● Problem requirements: Find the line containing "You are a computer-use agent. Image" in the entries below. Restate it and each line after it, word for word, up to and including the line containing "1336x816 pixels.".

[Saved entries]
....

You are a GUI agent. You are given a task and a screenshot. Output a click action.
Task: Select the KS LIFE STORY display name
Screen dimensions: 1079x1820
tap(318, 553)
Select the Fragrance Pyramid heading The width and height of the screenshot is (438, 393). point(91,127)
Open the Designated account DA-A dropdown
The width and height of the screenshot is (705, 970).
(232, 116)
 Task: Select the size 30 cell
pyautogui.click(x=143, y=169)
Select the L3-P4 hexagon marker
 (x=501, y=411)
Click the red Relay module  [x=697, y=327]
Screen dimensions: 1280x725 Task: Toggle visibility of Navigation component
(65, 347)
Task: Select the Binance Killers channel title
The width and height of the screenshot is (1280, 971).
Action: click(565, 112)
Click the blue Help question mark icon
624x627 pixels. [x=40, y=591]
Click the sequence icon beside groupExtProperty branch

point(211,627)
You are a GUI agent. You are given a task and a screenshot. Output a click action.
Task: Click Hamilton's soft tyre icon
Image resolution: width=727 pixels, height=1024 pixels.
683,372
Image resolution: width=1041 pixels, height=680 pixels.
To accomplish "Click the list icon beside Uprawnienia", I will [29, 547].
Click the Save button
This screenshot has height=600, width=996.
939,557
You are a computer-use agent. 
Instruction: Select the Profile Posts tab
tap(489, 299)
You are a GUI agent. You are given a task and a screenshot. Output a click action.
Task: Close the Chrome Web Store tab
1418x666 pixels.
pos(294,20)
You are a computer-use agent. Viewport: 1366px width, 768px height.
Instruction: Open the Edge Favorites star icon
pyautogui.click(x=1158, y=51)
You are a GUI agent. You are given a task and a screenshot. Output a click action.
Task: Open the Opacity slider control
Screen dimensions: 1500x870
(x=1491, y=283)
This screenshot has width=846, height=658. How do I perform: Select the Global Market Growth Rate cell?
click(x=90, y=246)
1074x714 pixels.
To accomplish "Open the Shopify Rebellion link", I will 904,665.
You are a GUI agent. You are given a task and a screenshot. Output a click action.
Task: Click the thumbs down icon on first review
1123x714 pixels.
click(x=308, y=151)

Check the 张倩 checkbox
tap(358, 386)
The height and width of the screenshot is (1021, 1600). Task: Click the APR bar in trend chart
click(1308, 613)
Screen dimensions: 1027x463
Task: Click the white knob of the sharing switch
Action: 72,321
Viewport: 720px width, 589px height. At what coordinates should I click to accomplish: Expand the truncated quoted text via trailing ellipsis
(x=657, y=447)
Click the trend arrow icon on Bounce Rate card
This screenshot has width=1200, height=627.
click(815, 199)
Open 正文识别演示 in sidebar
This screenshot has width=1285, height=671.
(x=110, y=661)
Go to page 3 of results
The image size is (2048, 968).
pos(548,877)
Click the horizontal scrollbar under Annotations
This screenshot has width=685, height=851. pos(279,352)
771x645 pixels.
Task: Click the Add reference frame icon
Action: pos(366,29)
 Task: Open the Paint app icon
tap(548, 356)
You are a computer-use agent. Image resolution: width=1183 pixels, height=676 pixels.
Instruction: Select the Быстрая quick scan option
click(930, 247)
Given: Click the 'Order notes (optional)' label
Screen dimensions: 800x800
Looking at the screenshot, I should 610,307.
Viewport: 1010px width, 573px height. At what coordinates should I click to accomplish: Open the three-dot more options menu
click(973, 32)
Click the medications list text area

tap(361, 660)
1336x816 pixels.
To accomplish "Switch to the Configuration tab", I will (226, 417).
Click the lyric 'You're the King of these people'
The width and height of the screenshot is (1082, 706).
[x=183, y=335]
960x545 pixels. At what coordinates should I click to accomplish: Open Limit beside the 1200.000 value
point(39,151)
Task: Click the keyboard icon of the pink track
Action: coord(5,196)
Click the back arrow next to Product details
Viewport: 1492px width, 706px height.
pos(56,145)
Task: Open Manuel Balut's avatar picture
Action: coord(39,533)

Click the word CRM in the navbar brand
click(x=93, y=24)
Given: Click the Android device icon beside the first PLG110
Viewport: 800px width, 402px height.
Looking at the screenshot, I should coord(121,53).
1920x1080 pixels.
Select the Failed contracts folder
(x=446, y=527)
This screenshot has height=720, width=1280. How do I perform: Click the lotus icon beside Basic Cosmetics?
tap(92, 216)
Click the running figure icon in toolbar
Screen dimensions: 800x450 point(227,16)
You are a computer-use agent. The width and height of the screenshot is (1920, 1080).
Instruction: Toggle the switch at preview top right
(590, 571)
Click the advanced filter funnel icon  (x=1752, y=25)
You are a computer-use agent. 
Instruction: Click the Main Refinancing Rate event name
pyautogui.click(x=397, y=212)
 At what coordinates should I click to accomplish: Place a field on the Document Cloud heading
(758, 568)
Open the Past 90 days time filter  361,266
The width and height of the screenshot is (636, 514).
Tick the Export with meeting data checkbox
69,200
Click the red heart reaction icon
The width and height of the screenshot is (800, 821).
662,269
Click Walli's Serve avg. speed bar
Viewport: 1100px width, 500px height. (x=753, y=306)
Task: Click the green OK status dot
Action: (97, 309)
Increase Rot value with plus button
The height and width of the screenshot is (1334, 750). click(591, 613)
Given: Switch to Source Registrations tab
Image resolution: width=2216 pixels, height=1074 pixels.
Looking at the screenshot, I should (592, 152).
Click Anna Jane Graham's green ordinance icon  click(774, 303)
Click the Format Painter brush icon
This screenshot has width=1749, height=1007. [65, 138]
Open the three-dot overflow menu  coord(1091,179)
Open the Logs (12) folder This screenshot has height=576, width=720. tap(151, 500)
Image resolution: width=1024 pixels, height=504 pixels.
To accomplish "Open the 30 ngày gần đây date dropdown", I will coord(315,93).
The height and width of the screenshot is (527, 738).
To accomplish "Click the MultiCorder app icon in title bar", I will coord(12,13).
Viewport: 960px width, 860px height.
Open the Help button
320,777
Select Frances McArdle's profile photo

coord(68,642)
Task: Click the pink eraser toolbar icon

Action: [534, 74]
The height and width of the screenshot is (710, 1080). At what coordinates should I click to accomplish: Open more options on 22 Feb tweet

....

● Completed exercise:
You are a computer-use agent. Image resolution: width=1183 pixels, height=676 pixels.
Instruction: Select the Быстрая quick scan option
click(930, 247)
Given: Click the 'Order notes (optional)' label
Screen dimensions: 800x800
Looking at the screenshot, I should 610,307.
Viewport: 1010px width, 573px height. At what coordinates should I click to accomplish: Open the three-dot more options menu
click(973, 32)
Click the medications list text area

tap(361, 660)
1336x816 pixels.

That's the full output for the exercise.